Der Tempel des Mars Ultor ist Victor längst vertrauter als die Falten in seiner Toga und trotzdem ist er immer wieder beeindruckend. Das Gefühl wird vielleicht dadurch verstärkt, dass Vic schon einige Tage lang nicht mehr hier gewesen ist. Gemächlich geht er die Stufen zum Tempel rauf und bleibt zwischen den Säulen stehen. Er berührt den geriffelten Stein und grinst zufrieden vor sich hin. Mit oder ohne Renovierung, diese Säulen würde noch in tausend Jahren stehen.

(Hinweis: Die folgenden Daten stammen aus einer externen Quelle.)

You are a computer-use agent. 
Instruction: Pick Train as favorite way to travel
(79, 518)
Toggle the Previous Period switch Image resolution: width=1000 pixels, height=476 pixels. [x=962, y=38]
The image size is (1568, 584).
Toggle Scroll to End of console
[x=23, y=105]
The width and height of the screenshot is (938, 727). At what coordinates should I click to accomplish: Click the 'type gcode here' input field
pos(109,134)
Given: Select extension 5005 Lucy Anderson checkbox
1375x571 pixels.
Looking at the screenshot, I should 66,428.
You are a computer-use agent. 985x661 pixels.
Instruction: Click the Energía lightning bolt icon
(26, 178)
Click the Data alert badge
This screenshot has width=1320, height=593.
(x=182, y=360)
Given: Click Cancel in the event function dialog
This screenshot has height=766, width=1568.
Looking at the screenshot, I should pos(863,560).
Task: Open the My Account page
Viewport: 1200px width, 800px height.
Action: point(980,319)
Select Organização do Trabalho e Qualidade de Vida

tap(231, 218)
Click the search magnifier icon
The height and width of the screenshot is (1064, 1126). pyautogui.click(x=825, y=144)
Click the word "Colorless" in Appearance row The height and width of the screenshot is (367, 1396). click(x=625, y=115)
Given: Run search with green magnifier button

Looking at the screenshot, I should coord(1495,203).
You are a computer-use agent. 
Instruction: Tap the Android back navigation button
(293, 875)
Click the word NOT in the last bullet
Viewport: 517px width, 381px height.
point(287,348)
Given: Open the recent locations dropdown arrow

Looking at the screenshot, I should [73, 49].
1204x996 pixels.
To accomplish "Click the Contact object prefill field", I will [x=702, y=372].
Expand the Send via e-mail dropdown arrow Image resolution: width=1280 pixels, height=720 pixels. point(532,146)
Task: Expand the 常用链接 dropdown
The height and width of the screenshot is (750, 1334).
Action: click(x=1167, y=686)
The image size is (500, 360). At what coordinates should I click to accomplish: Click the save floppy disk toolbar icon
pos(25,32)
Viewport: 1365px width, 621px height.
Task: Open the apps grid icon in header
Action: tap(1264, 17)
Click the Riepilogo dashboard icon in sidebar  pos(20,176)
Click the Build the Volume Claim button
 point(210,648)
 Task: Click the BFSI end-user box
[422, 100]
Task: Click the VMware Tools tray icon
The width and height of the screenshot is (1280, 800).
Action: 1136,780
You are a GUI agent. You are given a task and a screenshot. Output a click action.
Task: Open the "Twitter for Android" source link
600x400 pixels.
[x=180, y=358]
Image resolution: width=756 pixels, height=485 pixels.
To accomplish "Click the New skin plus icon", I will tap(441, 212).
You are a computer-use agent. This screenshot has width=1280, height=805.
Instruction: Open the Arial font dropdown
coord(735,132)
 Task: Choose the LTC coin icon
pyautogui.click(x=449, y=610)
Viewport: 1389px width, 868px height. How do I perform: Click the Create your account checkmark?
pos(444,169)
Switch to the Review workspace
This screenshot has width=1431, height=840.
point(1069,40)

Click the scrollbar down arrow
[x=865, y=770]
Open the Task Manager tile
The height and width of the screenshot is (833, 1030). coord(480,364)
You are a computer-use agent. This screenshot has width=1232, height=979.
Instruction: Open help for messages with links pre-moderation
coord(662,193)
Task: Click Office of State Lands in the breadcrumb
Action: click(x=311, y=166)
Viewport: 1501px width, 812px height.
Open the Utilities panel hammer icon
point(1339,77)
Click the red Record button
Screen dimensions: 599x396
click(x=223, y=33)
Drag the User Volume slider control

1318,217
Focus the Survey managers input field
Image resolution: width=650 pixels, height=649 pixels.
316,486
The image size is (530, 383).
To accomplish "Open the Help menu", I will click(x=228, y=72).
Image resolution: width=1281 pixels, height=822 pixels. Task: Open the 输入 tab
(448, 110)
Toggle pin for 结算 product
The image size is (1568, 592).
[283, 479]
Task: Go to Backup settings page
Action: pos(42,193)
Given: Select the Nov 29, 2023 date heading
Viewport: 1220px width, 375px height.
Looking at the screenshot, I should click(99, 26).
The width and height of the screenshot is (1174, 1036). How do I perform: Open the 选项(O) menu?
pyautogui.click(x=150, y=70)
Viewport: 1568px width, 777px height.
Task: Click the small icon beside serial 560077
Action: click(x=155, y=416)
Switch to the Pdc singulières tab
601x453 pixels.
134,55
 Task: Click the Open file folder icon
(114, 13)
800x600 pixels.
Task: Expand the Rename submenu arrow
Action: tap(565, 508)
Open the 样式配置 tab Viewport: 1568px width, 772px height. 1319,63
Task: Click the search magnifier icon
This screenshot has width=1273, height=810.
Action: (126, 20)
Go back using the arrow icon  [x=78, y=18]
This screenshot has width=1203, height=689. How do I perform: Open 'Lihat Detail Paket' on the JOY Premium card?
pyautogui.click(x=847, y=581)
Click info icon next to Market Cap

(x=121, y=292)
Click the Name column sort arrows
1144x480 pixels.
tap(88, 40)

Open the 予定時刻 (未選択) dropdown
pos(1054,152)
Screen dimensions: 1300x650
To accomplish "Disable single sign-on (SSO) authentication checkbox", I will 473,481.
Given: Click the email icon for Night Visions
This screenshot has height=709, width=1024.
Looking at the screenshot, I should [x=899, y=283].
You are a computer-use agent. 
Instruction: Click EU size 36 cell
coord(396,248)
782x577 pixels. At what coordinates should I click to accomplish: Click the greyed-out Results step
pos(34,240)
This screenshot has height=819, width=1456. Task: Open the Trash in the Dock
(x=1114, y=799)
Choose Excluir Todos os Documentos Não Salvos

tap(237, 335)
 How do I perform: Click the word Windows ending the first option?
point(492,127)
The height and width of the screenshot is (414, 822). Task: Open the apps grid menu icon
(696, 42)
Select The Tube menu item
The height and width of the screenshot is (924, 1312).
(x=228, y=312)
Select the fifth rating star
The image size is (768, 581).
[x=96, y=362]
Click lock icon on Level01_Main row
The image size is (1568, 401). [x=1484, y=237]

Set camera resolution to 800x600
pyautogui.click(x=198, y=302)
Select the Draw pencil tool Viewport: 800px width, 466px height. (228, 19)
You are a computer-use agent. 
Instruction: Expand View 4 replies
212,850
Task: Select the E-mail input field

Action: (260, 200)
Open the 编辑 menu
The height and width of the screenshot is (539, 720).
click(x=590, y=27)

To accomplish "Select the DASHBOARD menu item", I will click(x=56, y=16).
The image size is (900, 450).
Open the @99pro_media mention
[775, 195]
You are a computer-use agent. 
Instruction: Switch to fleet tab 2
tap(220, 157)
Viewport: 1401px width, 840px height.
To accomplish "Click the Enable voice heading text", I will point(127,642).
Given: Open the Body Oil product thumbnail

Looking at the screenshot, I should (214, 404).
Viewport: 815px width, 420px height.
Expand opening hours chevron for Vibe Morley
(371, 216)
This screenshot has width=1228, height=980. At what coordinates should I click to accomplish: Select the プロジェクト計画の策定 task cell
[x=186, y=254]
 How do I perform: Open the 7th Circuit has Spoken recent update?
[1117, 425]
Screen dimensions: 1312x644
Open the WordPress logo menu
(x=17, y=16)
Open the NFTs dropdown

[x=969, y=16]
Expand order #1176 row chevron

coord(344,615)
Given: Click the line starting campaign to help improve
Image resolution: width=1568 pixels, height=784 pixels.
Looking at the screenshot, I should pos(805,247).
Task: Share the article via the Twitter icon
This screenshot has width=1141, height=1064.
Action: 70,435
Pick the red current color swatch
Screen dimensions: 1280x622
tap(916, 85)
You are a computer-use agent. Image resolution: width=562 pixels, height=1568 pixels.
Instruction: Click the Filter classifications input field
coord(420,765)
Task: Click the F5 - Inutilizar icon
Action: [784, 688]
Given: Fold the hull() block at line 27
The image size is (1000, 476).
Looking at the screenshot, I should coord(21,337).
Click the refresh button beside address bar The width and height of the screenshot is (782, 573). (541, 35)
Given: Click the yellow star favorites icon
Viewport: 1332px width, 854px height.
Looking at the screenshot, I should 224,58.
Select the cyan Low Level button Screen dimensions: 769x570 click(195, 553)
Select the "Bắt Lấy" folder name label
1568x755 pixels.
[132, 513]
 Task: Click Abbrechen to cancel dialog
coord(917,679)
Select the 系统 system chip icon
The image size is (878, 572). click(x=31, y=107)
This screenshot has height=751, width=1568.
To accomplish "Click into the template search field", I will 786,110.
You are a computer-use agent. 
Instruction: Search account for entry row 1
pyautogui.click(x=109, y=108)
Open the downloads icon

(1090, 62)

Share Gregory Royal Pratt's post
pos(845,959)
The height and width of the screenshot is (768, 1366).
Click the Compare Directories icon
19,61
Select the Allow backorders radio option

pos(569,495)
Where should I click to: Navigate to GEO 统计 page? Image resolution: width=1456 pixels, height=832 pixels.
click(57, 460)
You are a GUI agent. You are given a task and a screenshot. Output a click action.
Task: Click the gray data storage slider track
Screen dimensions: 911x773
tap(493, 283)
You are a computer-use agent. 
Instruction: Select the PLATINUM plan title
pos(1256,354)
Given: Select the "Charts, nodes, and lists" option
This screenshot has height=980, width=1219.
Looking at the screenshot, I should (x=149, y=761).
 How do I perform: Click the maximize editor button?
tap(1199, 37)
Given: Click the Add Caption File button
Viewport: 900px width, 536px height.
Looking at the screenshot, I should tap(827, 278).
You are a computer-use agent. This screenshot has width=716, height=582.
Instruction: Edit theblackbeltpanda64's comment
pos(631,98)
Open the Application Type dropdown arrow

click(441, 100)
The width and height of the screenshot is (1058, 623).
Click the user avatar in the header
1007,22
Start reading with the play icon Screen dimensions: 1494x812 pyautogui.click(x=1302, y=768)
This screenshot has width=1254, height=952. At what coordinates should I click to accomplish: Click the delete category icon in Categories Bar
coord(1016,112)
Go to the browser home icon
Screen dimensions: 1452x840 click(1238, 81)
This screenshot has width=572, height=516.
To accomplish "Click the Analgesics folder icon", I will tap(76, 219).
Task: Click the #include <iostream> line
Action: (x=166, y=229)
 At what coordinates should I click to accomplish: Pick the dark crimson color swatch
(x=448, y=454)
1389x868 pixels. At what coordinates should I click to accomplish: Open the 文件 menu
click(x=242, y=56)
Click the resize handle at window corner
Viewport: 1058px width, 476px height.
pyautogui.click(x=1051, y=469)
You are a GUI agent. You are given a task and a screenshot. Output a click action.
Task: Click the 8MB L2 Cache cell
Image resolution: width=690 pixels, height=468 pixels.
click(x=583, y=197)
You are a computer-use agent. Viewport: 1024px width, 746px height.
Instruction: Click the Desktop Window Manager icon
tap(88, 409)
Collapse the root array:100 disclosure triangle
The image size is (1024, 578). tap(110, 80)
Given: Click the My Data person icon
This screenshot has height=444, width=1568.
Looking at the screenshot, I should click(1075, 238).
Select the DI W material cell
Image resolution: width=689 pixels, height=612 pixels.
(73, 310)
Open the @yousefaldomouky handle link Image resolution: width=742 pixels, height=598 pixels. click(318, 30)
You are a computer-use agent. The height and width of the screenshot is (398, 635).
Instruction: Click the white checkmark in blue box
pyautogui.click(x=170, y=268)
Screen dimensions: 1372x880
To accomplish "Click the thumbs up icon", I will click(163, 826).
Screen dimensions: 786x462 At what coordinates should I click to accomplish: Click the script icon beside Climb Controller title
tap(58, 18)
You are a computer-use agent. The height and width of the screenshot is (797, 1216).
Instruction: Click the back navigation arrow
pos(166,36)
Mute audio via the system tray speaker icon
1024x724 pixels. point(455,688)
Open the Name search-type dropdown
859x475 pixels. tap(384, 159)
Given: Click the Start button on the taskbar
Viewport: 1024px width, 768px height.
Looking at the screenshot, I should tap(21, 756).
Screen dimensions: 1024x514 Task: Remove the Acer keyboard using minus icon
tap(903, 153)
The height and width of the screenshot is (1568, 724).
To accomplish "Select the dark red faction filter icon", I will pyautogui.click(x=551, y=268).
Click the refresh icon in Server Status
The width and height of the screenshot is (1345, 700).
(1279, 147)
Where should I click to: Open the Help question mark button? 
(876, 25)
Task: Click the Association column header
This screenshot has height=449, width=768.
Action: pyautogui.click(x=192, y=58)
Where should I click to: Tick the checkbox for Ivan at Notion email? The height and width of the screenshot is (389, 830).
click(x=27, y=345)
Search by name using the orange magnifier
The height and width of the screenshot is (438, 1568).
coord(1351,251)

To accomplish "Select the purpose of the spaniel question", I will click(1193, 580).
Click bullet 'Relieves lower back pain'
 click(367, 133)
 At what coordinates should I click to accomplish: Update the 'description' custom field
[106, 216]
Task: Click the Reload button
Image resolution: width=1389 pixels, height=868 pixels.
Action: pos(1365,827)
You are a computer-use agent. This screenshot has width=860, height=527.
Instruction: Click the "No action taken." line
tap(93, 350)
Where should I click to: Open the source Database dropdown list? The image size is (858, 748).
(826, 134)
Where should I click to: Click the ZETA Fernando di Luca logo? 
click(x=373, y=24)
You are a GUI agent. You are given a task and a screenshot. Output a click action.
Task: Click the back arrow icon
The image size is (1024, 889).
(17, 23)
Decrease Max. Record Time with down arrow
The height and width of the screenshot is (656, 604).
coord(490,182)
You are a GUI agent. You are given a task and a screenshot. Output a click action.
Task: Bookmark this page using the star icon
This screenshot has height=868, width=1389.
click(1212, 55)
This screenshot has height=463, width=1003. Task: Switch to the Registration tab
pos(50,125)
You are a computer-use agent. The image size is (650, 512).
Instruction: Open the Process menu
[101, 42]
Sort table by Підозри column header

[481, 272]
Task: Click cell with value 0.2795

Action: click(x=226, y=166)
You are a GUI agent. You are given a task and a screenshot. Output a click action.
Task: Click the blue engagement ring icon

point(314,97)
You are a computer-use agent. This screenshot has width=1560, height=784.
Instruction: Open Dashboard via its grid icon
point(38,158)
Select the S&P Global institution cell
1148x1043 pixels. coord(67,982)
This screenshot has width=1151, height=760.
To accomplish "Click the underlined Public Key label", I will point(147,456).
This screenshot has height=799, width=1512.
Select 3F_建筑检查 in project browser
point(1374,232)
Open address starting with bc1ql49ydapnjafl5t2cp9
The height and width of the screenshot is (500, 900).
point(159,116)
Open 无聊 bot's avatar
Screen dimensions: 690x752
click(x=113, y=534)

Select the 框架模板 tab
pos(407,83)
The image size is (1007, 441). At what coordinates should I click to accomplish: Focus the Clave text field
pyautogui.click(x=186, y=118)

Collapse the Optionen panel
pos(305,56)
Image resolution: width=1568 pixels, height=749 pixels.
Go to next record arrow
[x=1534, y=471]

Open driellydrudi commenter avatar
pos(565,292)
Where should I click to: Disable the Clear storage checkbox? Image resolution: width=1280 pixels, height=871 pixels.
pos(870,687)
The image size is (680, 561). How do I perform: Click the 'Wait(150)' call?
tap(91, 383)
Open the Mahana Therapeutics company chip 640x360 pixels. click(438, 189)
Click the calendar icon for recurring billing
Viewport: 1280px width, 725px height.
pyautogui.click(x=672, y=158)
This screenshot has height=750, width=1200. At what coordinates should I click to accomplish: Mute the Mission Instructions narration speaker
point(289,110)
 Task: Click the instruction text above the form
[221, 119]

Mit seiner kleinen Kiste unter dem Arm tritt der Septemvir an die große Tempeltür und schiebt sie ein Stück auf. Zu seinen Zeiten als Sacerdos waren die Türflügel schon am frühen Morgen geöffnet worden, doch der neue zuständige Sacerdos hält das anscheinend anders. Vic geht ins Tempelinnere, bleibt hinter der Tür stehen und zieht den unverkennbaren Duft von verbrannter Räuchermischung ein. Sein Blick wandert nach oben, zur fernen Decke und augenblicklich überkommt ihn das Gefühl unproportionaler Bedeutungslosigkeit. Zu der Zeit, als Victor noch nicht täglich in Tempeln unterwegs war, hatte er sich oft gefragt, warum die meisten aedes im Vergleich zur Höhe eher schmal und wenig tief sind. Später dann hat er die Wirkung immer wieder an sich selbst erlebt. In der Aula Regia, der gewaltigen Audienzhalle des Kaisers, kommt man sich nur klein und verloren vor. In einem Tempel dagegen ist man der Kultstatue und der durch sie repräsentierten Gottheit aufgrund der geringen Bodenfläche immer nahe, obwohl man sich auch hier durch die enorme Höhe klein vorkommt, aber eben unproportional klein. Dazu kommen dann sicherlich auch noch praktische Erwägungen, denn die Kultstatuen sind nunmal, egal ob sitzend oder stehend, eher hoch, als tief und breit.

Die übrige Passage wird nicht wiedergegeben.